Pour terminer cet entretien, nous faisons parler Simon de ses coureurs favoris et c'est tout de suite de Dominique Rollin dont il nous parle. « J'étais minime quand j'ai roulé avec lui pour la première fois » se souvient-il tout en nous rappelant que le vainqueur d'étape sur le Tour de Californie avait jusqu'en U23 le même préparateur, à savoir Pierre Lemay. Avant lui déjà, Dominique avait choisi la filière européenne pour apprendre le métier. Cependant, alors que nous lui demandons s'il est obligatoire de passer par l'Europe, Simon s'empresse de nous répondre fort justement au titre de conclusion « Pas nécessairement, car le niveau nord-américain devient de plus en plus fort avec des grosses courses, où même des équipes européennes viennent.
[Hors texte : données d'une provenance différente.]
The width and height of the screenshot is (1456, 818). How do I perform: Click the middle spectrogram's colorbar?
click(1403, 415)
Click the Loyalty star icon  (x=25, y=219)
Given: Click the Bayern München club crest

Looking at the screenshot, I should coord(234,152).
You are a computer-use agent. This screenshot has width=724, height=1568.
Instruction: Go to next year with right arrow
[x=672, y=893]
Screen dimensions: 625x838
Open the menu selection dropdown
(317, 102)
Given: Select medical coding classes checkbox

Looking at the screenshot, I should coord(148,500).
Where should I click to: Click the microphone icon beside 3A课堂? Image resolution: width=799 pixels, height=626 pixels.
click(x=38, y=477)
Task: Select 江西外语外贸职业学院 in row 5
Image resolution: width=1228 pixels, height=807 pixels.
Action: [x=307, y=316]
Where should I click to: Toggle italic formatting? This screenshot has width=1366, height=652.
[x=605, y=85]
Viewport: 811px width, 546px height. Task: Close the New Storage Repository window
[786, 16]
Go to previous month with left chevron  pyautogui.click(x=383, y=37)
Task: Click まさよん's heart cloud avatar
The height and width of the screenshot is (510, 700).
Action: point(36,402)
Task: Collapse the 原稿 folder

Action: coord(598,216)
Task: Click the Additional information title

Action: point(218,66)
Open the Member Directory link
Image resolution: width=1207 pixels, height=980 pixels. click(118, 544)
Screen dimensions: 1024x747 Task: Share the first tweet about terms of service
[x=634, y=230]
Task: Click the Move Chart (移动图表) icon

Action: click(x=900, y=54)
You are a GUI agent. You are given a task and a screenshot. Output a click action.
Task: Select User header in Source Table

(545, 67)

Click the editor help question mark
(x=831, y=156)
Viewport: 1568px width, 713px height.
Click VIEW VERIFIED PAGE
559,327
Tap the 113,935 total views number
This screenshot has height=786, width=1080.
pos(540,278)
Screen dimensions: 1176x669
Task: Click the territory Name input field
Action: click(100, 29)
C’est aussi plus près de la maison que l’Europe. Voilà probablement pourquoi on ne retrouve pas de Québécois en Europe, pourquoi aller loin quand on peut avoir presque le même niveau à quelques heures de la maison. Cependant, l’Europe, c’est l’école du cyclisme. La mentalité des gens n’est pas la même, la façon de courir, la façon de s’entraîner, le mode de vie. Pour ma part, j’aime vivre ici, c’est un mode de vie que j’adore. Je me donne comme objectif d’essayer de passer par l’Europe avant les U.S, afin de devenir pro, si c’est possible »!